Taking up further study can be a very exciting time as we take a step forward in our personal and professional lives. As we challenge ourselves to develop new skills and knowledge, a new framework to work from, and a new field to master, many of us embrace the role of student with both enthusiasm and anticipation. However, it is not uncommon for most students, at some point in their course, to also experience a heightened level of anxiety. During these more difficult times it is important to keep things in perspective.

Everybody experiences stress in their lives from time to time but it is the way stressful situations are perceived and dealt with that can determine one’s learning experience.
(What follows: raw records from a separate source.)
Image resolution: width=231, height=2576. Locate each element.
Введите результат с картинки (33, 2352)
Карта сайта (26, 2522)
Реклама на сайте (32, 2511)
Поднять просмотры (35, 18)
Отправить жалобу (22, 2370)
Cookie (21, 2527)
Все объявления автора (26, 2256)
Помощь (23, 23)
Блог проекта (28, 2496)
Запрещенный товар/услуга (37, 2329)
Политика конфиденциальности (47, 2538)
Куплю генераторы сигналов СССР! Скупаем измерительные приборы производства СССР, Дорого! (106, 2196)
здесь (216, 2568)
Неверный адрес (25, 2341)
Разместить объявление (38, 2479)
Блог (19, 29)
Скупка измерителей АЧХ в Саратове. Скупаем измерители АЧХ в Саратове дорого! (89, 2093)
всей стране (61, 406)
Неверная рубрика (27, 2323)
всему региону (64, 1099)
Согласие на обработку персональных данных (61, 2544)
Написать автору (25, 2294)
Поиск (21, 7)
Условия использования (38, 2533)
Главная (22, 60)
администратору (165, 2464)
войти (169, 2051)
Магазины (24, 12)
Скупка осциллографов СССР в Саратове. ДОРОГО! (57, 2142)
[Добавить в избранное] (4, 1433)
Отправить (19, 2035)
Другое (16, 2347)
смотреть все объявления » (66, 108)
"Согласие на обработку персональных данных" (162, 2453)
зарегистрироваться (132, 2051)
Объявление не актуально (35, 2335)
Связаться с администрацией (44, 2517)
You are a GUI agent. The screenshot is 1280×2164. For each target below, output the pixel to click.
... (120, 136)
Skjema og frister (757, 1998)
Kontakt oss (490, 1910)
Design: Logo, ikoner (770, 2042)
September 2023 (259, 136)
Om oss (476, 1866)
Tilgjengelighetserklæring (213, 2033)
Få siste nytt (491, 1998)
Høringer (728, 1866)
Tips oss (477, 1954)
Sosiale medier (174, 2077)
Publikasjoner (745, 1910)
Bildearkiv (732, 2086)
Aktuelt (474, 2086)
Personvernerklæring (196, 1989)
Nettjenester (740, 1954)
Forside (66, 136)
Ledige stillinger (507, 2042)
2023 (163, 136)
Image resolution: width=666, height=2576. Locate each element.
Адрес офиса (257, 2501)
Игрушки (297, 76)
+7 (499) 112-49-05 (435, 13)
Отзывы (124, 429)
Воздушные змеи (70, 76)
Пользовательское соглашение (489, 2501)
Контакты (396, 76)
Stress can be a positive thing as it gives us the drive and energy to focus, take action, and achieve our goals, but when the stress goes on for too long, it can be overwhelming.

Stress affects everyone differently and it is important to recognise how it may impact on you. Students experiencing stress, often report experiencing:

  1. Nausea, stomach aches, headaches
  2. Feelings of anger, sadness, or nervousness
  3. Fear of failure, fear of the future or unknown
  4. Feeling overwhelmed, confused, worried
  5. Trouble getting to sleep, staying asleep, or relaxing
  6. Excessive tiredness or fatigue

Often when we are feeling stressed, it is difficult to know what to do and quite often we end up responding how we think we should respond, rather than listening to ourselves. When we begin to feel like the assessments are building up, when it is difficult to know where to start, or you feel like you are just not getting it, this is the time to become proactive. There are things you can do to manage your stress and stay motivated:

  1. Avoid isolating yourself and talk to someone about how you are feeling. Make use of all the study assistance that is available to you.
  2. Identify the cause of the stress. Determine the things you can change and the things that may require time or help from others. Large problems can often be broken down into smaller problems such as breaking an assessment piece into smaller parts.
  3. Take care of yourself and prevent the negative impacts of stress worsening — pay close attention to your diet, exercise and sleep patterns. Physical activity can clear the mind, release anxious energy and improve sleep. Make sure that you make time for these things in your study routine.
  4. When confronted by a stressful situation, make a conscious effort to slow down. Take ten long breaths and try visualising the word relax. Avoid letting your mind getting stuck on one idea and challenge negative thoughts.
  5. Be kind to yourself and reward yourself for the small achievements!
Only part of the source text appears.